そんなノヴァルナとノアに対し、敵の指揮官は僚機に、球形に取り囲んで仕留めるよう指示を出す。だがノヴァルナとノアの対応の方が早い。
「ノア、敵が陣形を組むのを阻止してくれ」
「わかった!」
ノアの応答を聞く前にノヴァルナは『センクウNX』を急加速させ、単機で敵に突っ込んで行く。その後方でノアは『サイウンCN』の、複数の目標に照準を付けるイルミネーターを起動、両手に握る二丁のライフルで、大きな円を描きながら次々にトリガーを引いた。
その弾丸は二人を球形陣の中に取り囲もうとしていた、敵BSIユニット全てに向けて放たれた。各機が回避行動をとって連携が乱れたところを、『センクウNX』が仕掛ける。
「でやぁあああ!!」
一番距離の近いところにいた敵の『ミツルギ』に、瞬時に間合いを詰めたノヴァルナ機は、右手のポジトロンパイクを振り抜いた。咄嗟に超電磁ライフルを突き出す敵機。『センクウNX』の斬撃はライフルの銃身だけを切り砕く。だがそれで終わりではない、ポジトロンパイクは左手にもある。続けさまに斜め下から振り上げた斬撃は、敵機の右脇腹から胸板を深く切り裂いた。
破断箇所から破片と血のような赤いプラズマを撒き散らして、その『ミツルギ』は動かなくなる。だがその時にはもう『センクウNX』の姿は無い。言うまでも無く、次の敵機を目指しての事だ。
一方のノアは、敵BSI群からの超電磁ライフルによる反撃を、恐るべき機動で悉く回避していた。四肢と体の姿勢制御はNNLの脳波コントロール、飛行方向と重力子バランサー制御、そしてエンジン出力は操縦桿とスロットルとフットペダル―――その全てを、ノアは自分の神経の延長線上にでもあるかのように、完璧に操って見せる。
「3、2、1、今!」
照準センサーの中で敵機の機動を予測したノアは、自分の射点に飛び込んで来るようにタイミングを合わせてトリガーを引いた。
「ウヴァッグ!?(なにっ!?)」
キャーメラー星人パイロットが叫んだ瞬間、ノアが放った銃弾が機体を直撃し、なぜ自分の方から銃弾に突っ込む事になったかを考える間もなく、パイロットは肉体と意識を消滅させた。
「ガフグ・ラヌ・BSHO!」
仲間を撃破された、別の『ミツルギ』のパイロットがいきり立って、ノアの『サイウンCN』に対してライフルを連射する。しかしその銃弾は全く掠りもしない。とその時、少し離れた位置にいた僚機が警告を発する。
「ラペチャ・ルグロン・ラヌ!」
僚機からの警告と同時に、ヘルメット内に敵の接近警報が鳴り始めた。
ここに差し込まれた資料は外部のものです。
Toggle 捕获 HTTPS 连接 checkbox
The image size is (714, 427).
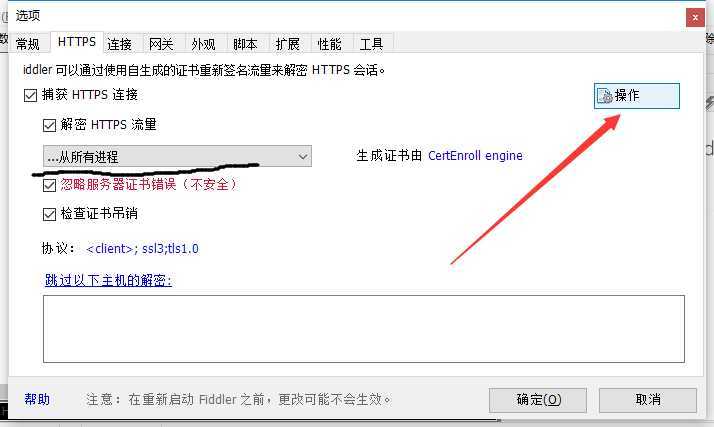click(31, 96)
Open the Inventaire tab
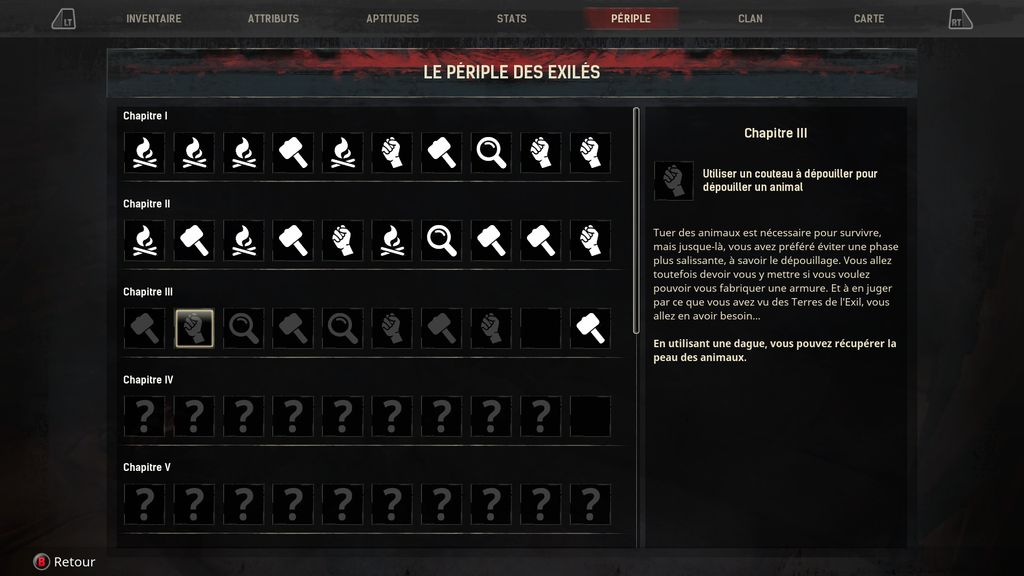The image size is (1024, 576). click(x=153, y=18)
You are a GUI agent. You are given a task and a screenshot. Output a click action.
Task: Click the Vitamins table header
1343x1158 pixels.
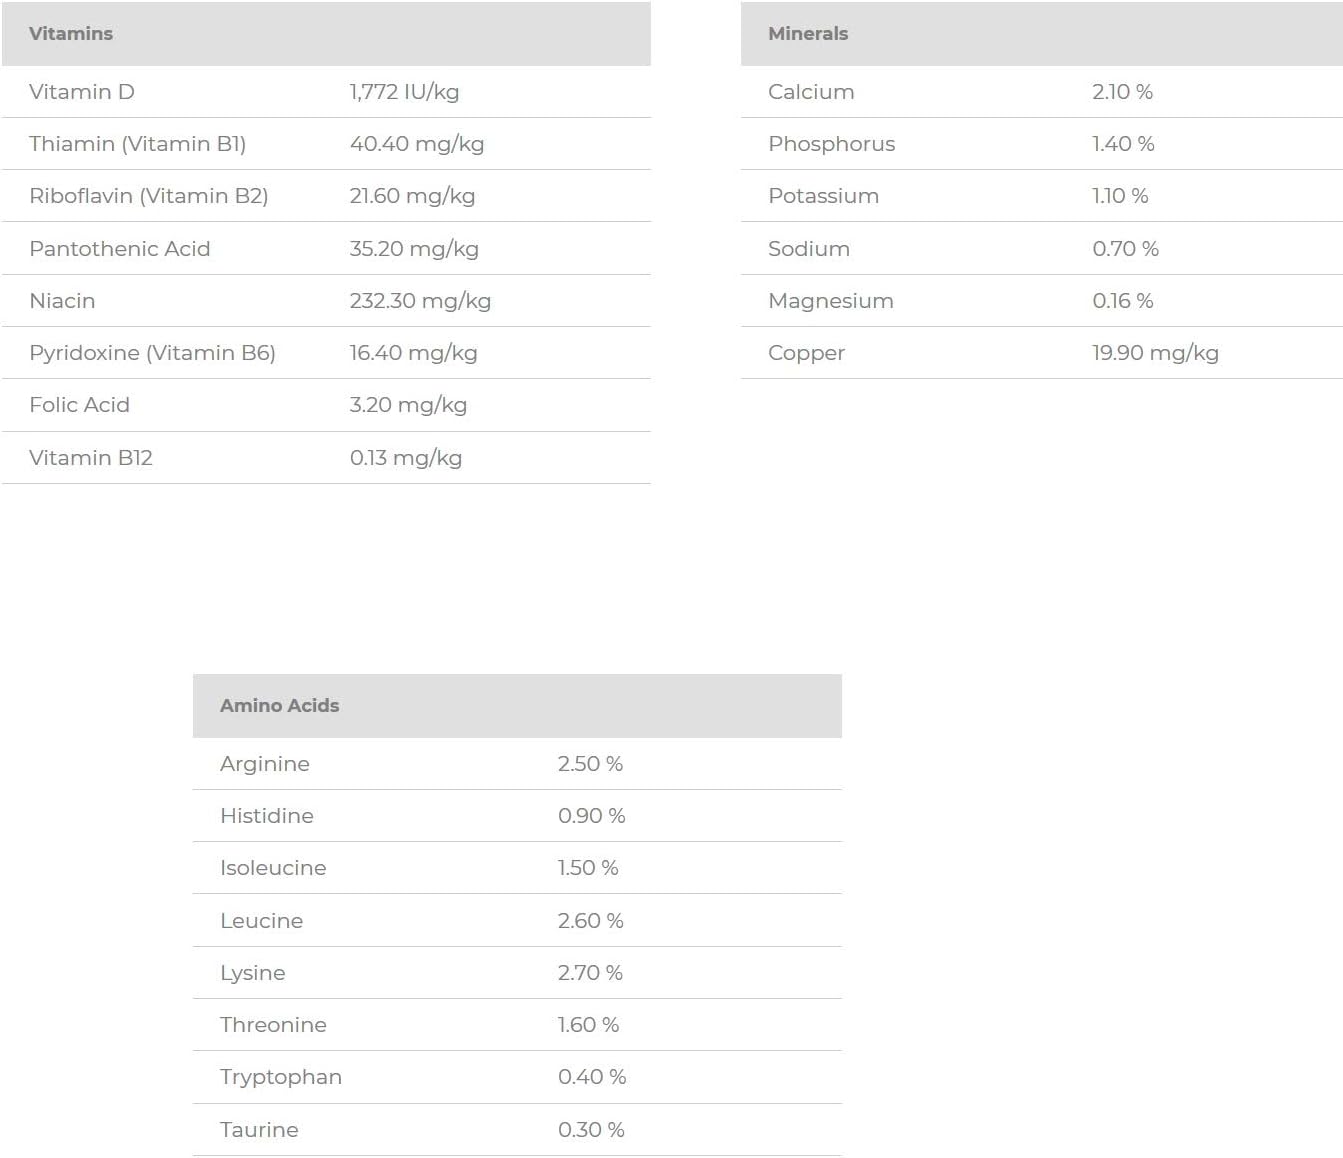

ノヴァルナの機体が猛スピードで右上方から迫って来る。慌ててノヴァルナ機にライフルを向けるそのパイロット。するとその直後、ノヴァルナは『センクウNX』の右手のポジトロンパイクを、一直線に投げつけた。トリガーを引くより早く、胸元にポジトロンパイクが突き刺さった『ミツルギ』は、大きくのけ反る。
「ベフッマ!」
ノヴァルナの接近を警告していた別の『ミツルギ』が、横合いからノヴァルナ機に銃撃を浴びせる。それをノヴァルナは波打つような機動で回避すると、胸元にパイクの刃が突き刺さった『ミツルギ』と一気に距離を詰め、左手のポジトロンパイクで腹部を両断して撃破、さらにその機体の超電磁ライフルを奪い取ると、横合いから撃って来ていた敵機に撃ち返した。
その『ミツルギ』はノヴァルナの反撃で、超電磁ライフルごと左腕を破壊された。怒声を上げたパイロットは、健在な左手にポジトロンパイクを握り、ノヴァルナに突っかかって来る。しかし量産型BSI一機では、BSHOに敵うはずがない。ノヴァルナは敵の斬撃をパイクで跳ね返すと、袈裟懸けに斬り捨てた。
これに唖然としたのは、瞬く間にBSIの半数を失ったシーガラック星系軍の、二人の編隊長である。こうなれば仕方ない―――とばかりに、残存の量産型BSIには『サイウンCN』を狙うよう指示を出した。そして二人は協力して、ノヴァルナの『センクウNX』を狙うつもりである。性能向上型の親衛隊仕様に乗る自分達が連携すれば、BSHOでも太刀打ち出来ると踏んだのだった。無論、ノヴァルナも望むところだ。敵の新たな動きを見て不敵な笑みを浮かべる。